The Head Man: True believers consider Georges Ohsawa a kind of philosophical Marco Polo, an Easterner who brought the spiritual wealth of the Orient to the West. Born Yukikazu Sakurazawa in Japan in 1893, he traveled extensively abroad and eventually settled in Paris. Ohsawa rejected medication, surgery, and vaccination in favor of a food theory of disease; he believed that cancer was caused by eating sugar and claimed to be able to cure polio, diabetes, kidney disease, asthma, and morning sickness with arcane dietary prescriptions. In 1942 he came up with Zen macrobiotics, a culinary regime based on the ancient Chinese polarities of Yin and Yang. According to Ohsawa, the most perfect food--ideally balanced between Yin (sugar) and Yang (salt)--is brown rice, the staple of the macrobiotic ("large-life") diet. Relying entirely on whole natural foods, locally produced and ritually prepared, the macrobiotic diet is designed to bring the individual into harmony with the seasons, the ecology, and the cosmos. It is not a diet for dilettantes. "Without the guidance of the Philosophy of the Unique Principle [the Yin-Yang concept]," Ohsawa warned, Zen macrobiotic vegetarianism "can descend into mere sentimentalism."

Overview: The macrobiotic diet rejects all "industrialized" food and drink--anything canned, bottled, artificially colored, or adulterated. Animal products also are to be avoided, particularly beef and dairy products, although fish and game are considered relatively free from pollution.
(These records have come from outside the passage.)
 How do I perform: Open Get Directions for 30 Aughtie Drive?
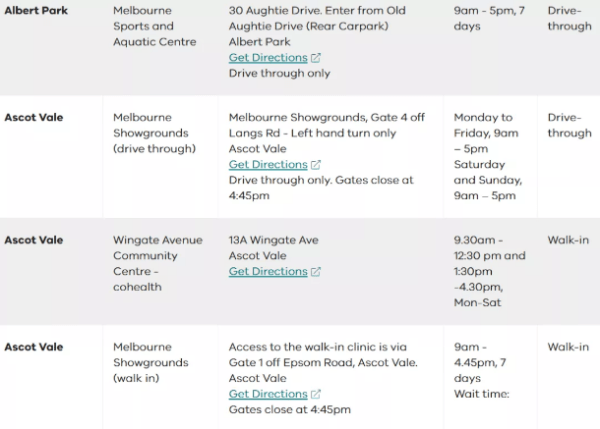pyautogui.click(x=268, y=58)
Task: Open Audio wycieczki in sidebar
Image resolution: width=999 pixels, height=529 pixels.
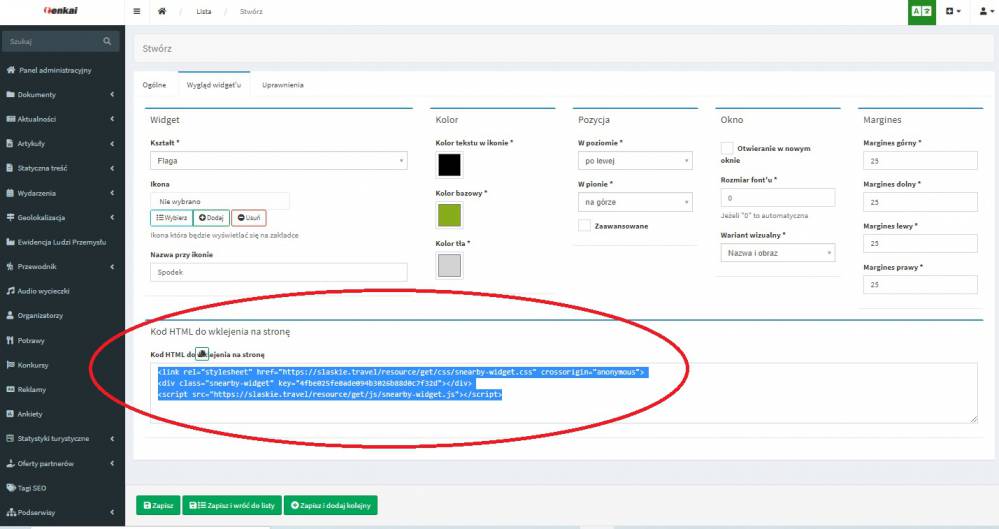Action: (44, 290)
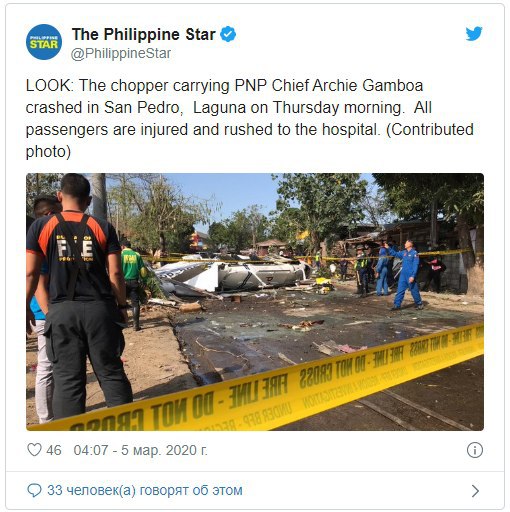Open the Twitter bird logo

[x=474, y=34]
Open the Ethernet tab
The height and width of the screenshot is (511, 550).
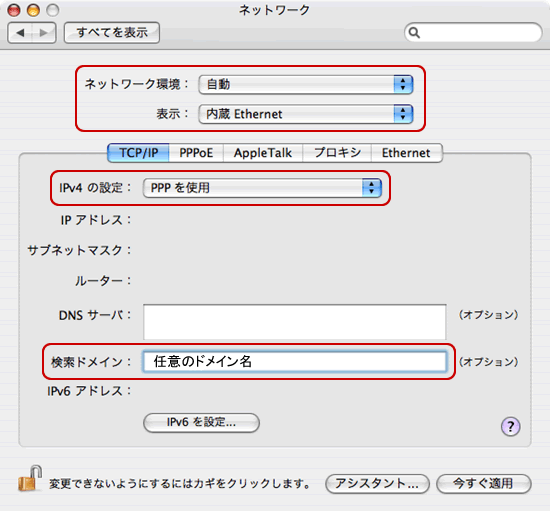(406, 153)
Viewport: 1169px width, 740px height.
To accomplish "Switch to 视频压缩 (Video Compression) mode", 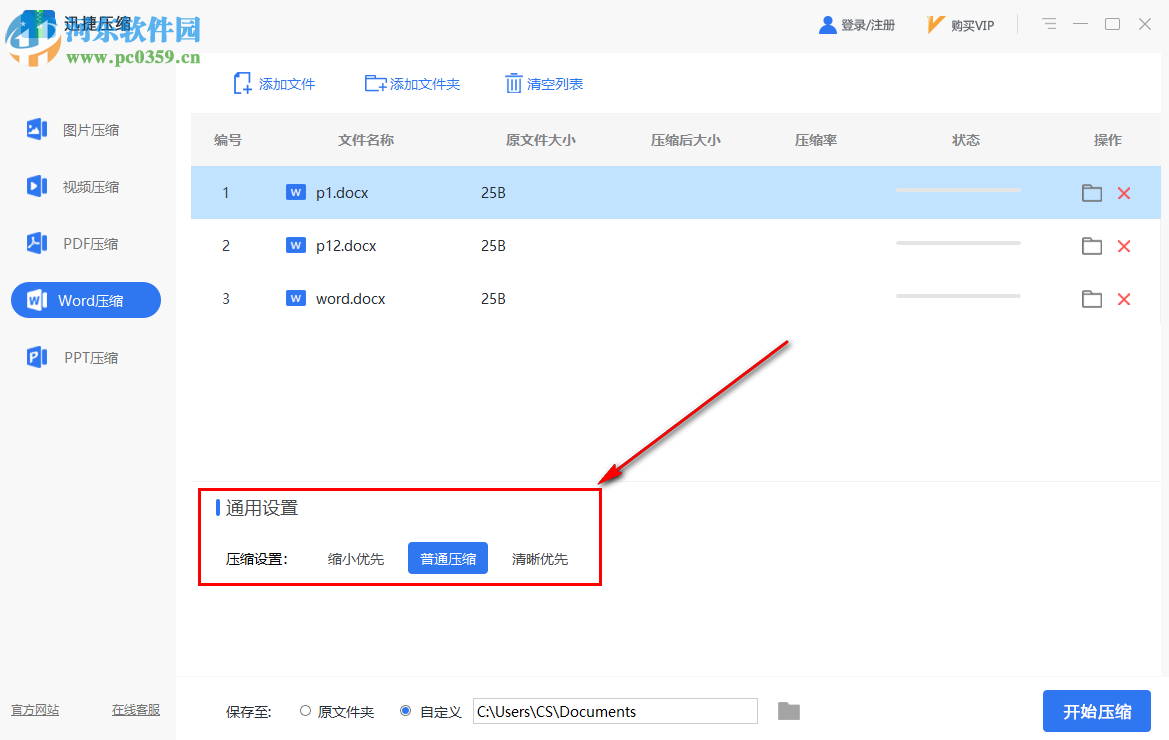I will coord(85,186).
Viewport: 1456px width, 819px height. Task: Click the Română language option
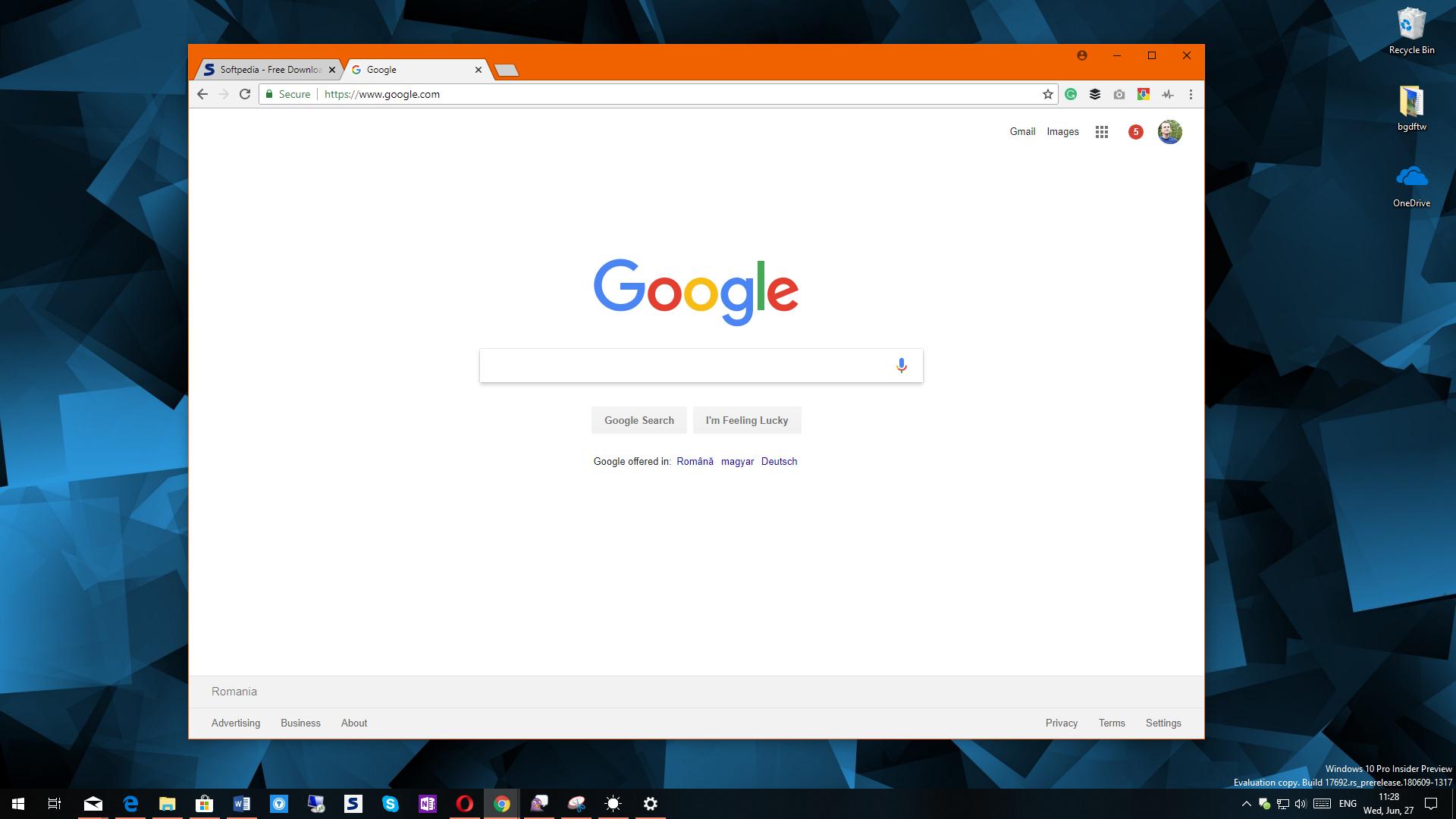tap(694, 461)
Tomatoes, potatoes, and eggplant are taboo, because they are too "yin," and liquids are restricted, with a preference given to green tea. To detoxify and purge the body, the devotee begins with a 10-day rice diet, after which he or she selects a diet from minus three to plus seven on Ohsawa's scale. Minus three is a diet composed of a mixture of meat, vegetables, fruit, and 10% grain. With each step up the ladder, the proportion of grain is increased 10% until the ideal total grain diet is reached at plus seven.

All foods on the macrobiotic diet should be raised organically within a radius of 100 mi. from the consumer, and they should be eaten fresh and whole. (In the case of fish, that means eating the head and tail too.) Refrigeration is discouraged as artificial. The cook should work standing tall in the "kitchen-shrine," preferably completing in the morning all preparations for the whole day. The dining table should be maintained as the center of social life. Macrobiotics is above all a way of life, and only incidentally a way to lose weight.

Pro: A macrobiotic diet is relatively cheap and easy to prepare. There is no calorie counting. Also, it emphasizes fresh vegetables, whole grains, and restricted animal products, insuring high fiber and low cholesterol intake. Processed foods are forbidden as being a source of potentially harmful sugar and chemical additives.

Con: His diet theory of disease notwithstanding, Ohsawa died of cancer in 1966. In November, 1965, a young New Jersey woman on the plus-seven diet wasted away to 70 lb. and died. Following this incident, the Food and Drug Administration closed down the Ohsawa Foundation in New York. A few years later, however, Newsweek reported that there were still some 10,000 macrobiotic devotees in this country, primarily in and around Boston, San Francisco, and other centers of the counter-culture. Pediatricians have condemned the diet for its effect on children, and in 1971 the American Medical Association warned that a macrobiotic diet can lead to anemia, protein and calcium deficiency, emaciation, kidney malfunction, scurvy, and malnutrition.